Em contrapartida, fica evidente (nem tanto para um leitor menos atento) a falta de liberdade de um povo que se considera muito feliz. Talvez isso se dê por não conhecer os “prazeres” que o consumismo proporciona. Longe de minha concepção julgar o que é bom ou ruim para alguém, mas é de se pensar que quando surge uma declaração despretensiosa contra o governo, há diversos olhos e ouvidos atentos, esperando para fazer um comentário maldoso, para, às vezes, tomar iniciativas hostis apenas por uma divergência de opinião, e restringir a possibilidade de se expressar e agir da forma que quiser, sem ferir os interesses alheios, como se fosse um crime contra o Estado.

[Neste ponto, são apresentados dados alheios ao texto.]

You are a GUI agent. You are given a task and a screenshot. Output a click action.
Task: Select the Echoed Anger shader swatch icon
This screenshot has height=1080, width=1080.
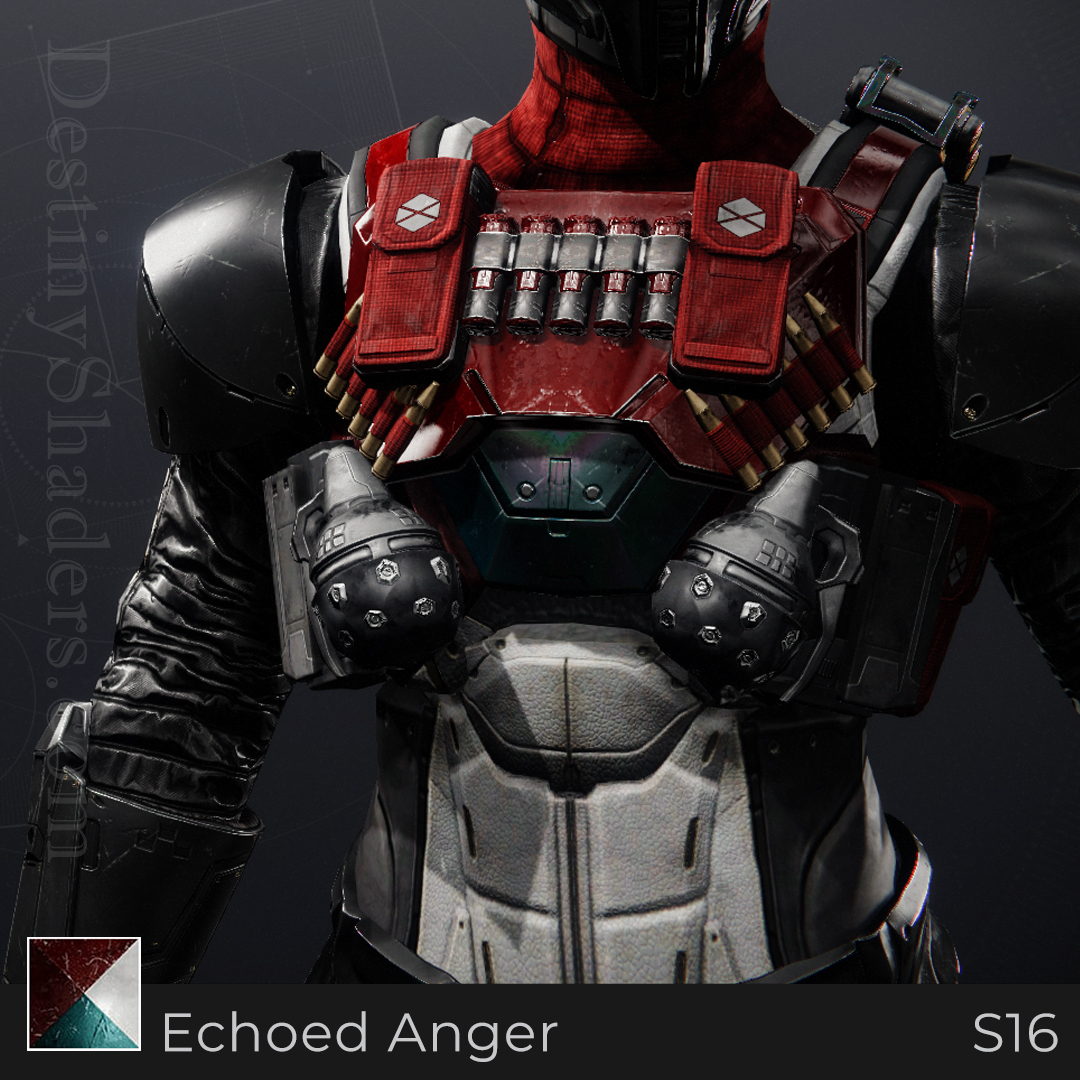tap(84, 993)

É visível, também, como o povo se sente parte do Estado. Claro, é uma peça essencial do mesmo. O modo de produção e trabalho mesclado com esquemas educacionais funcionaria bem em qualquer lugar do mundo caso todas as pessoas se dispusessem a entregar 18 horas diárias a essa tarefa. O problema aqui é a escolha. Claro que no caso de Cuba essa opção era a salvação: o país pobre, sem perspectivas, numa sociedade desigual. As alternativas: morar em favelas e não saber se a janta estaria sobre a mesa ou trabalhar para construir sua casa, plantar seus alimentos e ter a certeza de ver toda sua família mantida por um Estado que cumpre o prometido.

Ao fim do relato, o saldo é positivo levando em consideração a situação anterior aos acontecimentos de 1959, mas deixa a desejar quando se sabe que o país parou no tempo e que seus habitantes, infelizmente, nem se dão conta disso para tomarem uma decisão, para fazerem uma escolha, seja ela qual for. De qualquer forma, "A Ilha" é leitura indispensável tanto para quem defende como para quem mete o pau no comunismo e seus ideiais utópicos (ou nem tanto).